STAT 5511 Homework 6

 STAT 5511 (Spring 2020) Homework 6

Charles R. Doss
General formatting guidelines:
The usual formatting rules:
• Your homework (HW) should be formatted to be easily readable by the grader.
• You may use knitr or Sweave in general to produce the code portions of the HW. However, the output from knitr/Sweave that you include should be
only what is necessary to answer the question, rather than just any automatic output that R produces. (You may thus need to avoid using default R
functions if they output too much unnecessary material, and/or should make use of invisible() or capture.output().)
– For example: for output from regression, the main things we would want to see are the estimates for each coefficient (with appropriate labels
of course) together with the computed OLS/linear regression standard errors and p-values.
• Code snippets that directly answer the questions can be included in your main homework document; ideally these should be preceded by comments
or text at least explaining what question they are answering. Extra code can be placed in an appendix.
• All plots produced in R should have appropriate labels on the axes as well as titles.
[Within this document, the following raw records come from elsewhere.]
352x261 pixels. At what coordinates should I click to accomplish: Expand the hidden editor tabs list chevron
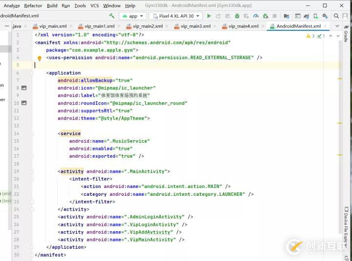[337, 26]
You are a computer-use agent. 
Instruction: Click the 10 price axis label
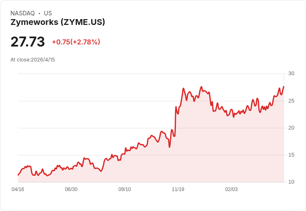291,182
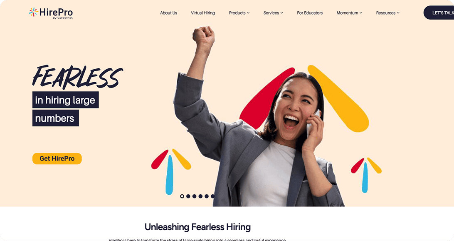Expand the Products dropdown chevron
Viewport: 454px width, 241px height.
248,13
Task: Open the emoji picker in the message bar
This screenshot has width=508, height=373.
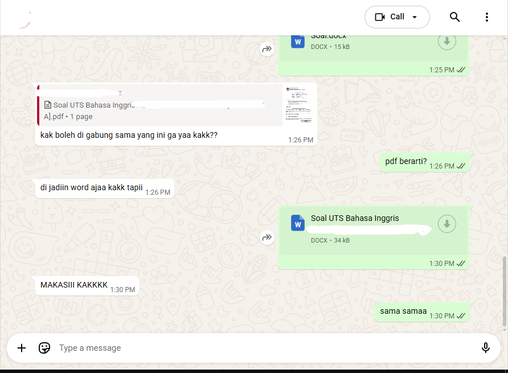Action: click(44, 348)
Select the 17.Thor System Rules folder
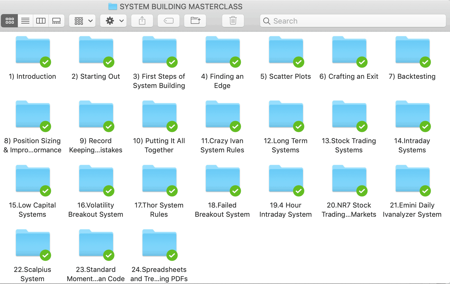The height and width of the screenshot is (284, 450). [159, 179]
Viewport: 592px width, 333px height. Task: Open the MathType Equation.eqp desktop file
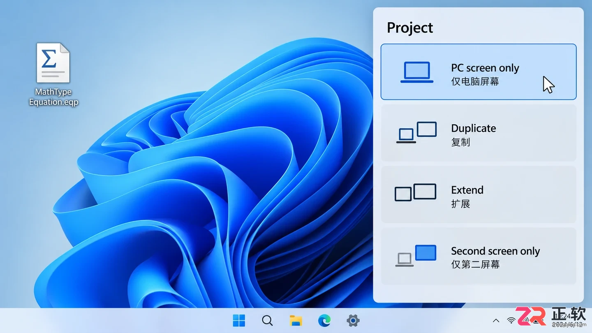coord(53,74)
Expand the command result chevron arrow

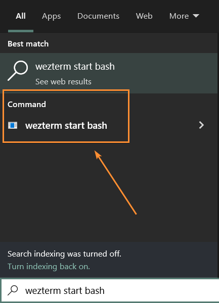point(201,125)
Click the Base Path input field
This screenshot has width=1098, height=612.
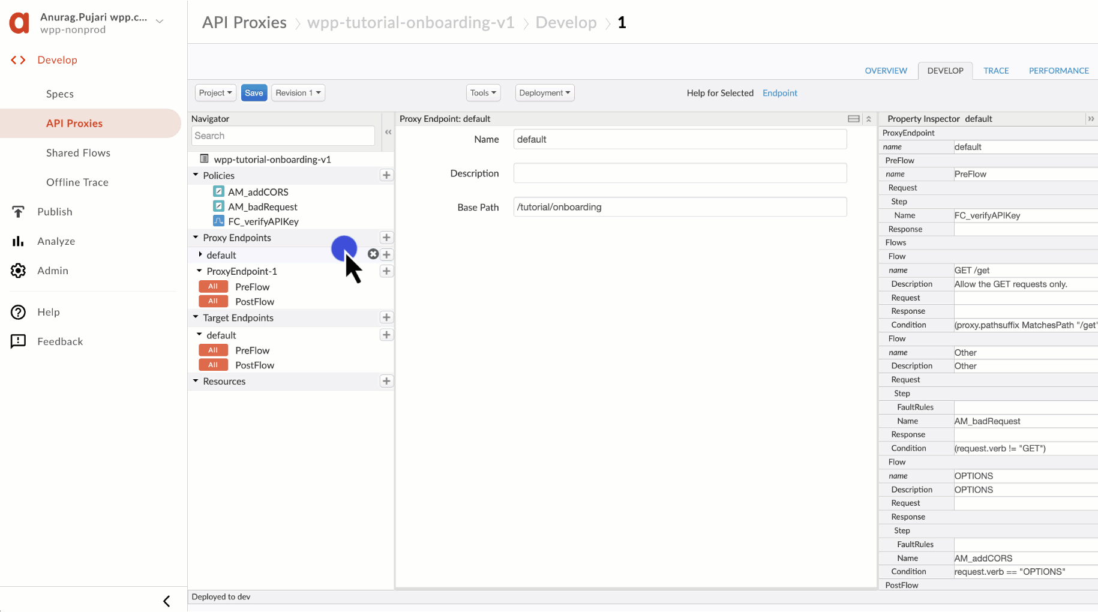680,207
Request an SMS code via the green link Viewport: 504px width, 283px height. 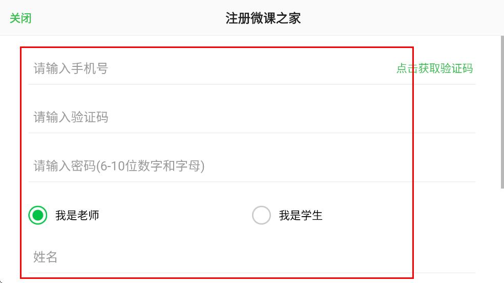pos(434,68)
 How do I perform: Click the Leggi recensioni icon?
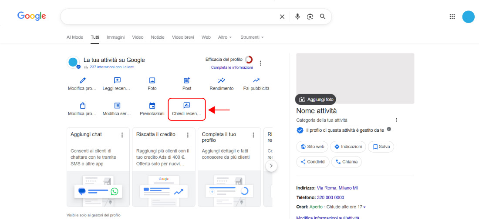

Any plot should have explanation of what is being plotted given
clearly in the accompanying text.
• Plots and figures should be appropriately sized, meaning they should not be too large, so that the page length is not too long. (The arguments
fig.height and fig.width to knitr chunks can achieve this.)
Instructions: For this homework, you will analyze three data sets. Find the file hw6dat.rsav on the
course webpage. Load it into R by running load("path/hw6dat.rsav") where ‘path/hw6dat.rsav’ is
replaced by the full path on your hard drive to the file hw6dat.rsav (the syntax for which is operating
system dependent). The file contains three data objects: dat1,dat2, and dat3. Each dataset is a separate
homework question. The analysis for each dataset should begin on a new page and should have as label
the name of the dataset (dat1, dat2, dat3). Your tasks are different for the three datasets and they are as
follows.
1. For dat1: Your job is to fit the best SARIMA(p, d, q) × (P, D, Q)s model you can to the dataset.
2. For dat2:
(a) Compute the (unsmoothed) periodogram in R, ’by hand’, meaning that you should use the fast
Fourier transform and not use spec.pgram(). (You may use fft().) You should apply the FFT
to the centered or de-meaned data series.
(b) Write code to compute the averaged periodogram ’by hand’ (i.e., do not use spec.pgram()).
You will then use your code to make two plots (not on the log scale) of the averaged periodogram
with two different values of the smoothing parameter L: L = 5 and L = 17. Explain why it is
the case that we wish to plot the averaged periodogram with two L values.
[Note: you do not need to compute the averaged periodogram for any bandwidths that are too
close to 0 for the formula to be well-defined.]
(c) Plot the logged (base 10) periodogram with L = 17 from the previous part. (Do this ‘by hand’,
meaning: do not use someone else’s code or function that does periodogram plotting for you.)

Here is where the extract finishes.